EXERCISE OBJECTIVE: Every line below that has the word "Collapse" counts once; report how many lines that makes, with no other words.

BEGIN RECORDS FOR THE TASK

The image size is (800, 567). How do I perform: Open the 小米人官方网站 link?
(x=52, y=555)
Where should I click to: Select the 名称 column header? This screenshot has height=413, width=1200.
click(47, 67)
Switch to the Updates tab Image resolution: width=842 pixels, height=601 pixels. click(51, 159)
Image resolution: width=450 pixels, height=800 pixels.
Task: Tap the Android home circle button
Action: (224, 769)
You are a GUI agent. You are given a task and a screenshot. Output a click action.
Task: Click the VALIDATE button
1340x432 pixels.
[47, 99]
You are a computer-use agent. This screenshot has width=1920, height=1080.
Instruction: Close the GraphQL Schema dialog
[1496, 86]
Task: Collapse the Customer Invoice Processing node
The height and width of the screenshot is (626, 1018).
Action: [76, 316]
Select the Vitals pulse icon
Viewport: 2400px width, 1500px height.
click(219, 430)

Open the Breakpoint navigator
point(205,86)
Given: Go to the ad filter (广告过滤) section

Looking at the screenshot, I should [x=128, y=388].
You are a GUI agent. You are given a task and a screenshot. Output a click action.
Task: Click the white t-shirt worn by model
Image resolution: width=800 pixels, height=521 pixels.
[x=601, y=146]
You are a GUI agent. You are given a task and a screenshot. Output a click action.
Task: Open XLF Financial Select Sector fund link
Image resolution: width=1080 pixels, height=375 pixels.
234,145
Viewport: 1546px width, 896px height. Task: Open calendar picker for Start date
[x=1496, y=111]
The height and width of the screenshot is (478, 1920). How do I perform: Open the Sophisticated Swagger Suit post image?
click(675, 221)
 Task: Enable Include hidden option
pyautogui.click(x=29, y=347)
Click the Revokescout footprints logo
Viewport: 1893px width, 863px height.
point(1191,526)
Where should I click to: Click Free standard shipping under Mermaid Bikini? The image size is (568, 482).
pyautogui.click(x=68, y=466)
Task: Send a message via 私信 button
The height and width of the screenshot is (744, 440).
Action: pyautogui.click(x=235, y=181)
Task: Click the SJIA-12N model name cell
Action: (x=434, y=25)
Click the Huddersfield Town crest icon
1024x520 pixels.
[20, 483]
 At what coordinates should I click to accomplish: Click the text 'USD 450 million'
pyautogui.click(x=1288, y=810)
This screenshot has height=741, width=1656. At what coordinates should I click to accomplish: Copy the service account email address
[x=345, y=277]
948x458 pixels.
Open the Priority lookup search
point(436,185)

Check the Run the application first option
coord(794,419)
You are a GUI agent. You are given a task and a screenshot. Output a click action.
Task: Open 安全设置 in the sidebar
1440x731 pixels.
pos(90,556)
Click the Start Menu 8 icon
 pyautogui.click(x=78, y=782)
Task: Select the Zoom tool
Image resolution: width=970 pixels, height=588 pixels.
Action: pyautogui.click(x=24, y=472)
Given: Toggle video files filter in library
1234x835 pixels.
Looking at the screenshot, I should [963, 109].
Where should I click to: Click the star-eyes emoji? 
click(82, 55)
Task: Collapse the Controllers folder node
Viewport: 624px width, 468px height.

END RECORDS FOR THE TASK

RESPONSE BOX: 2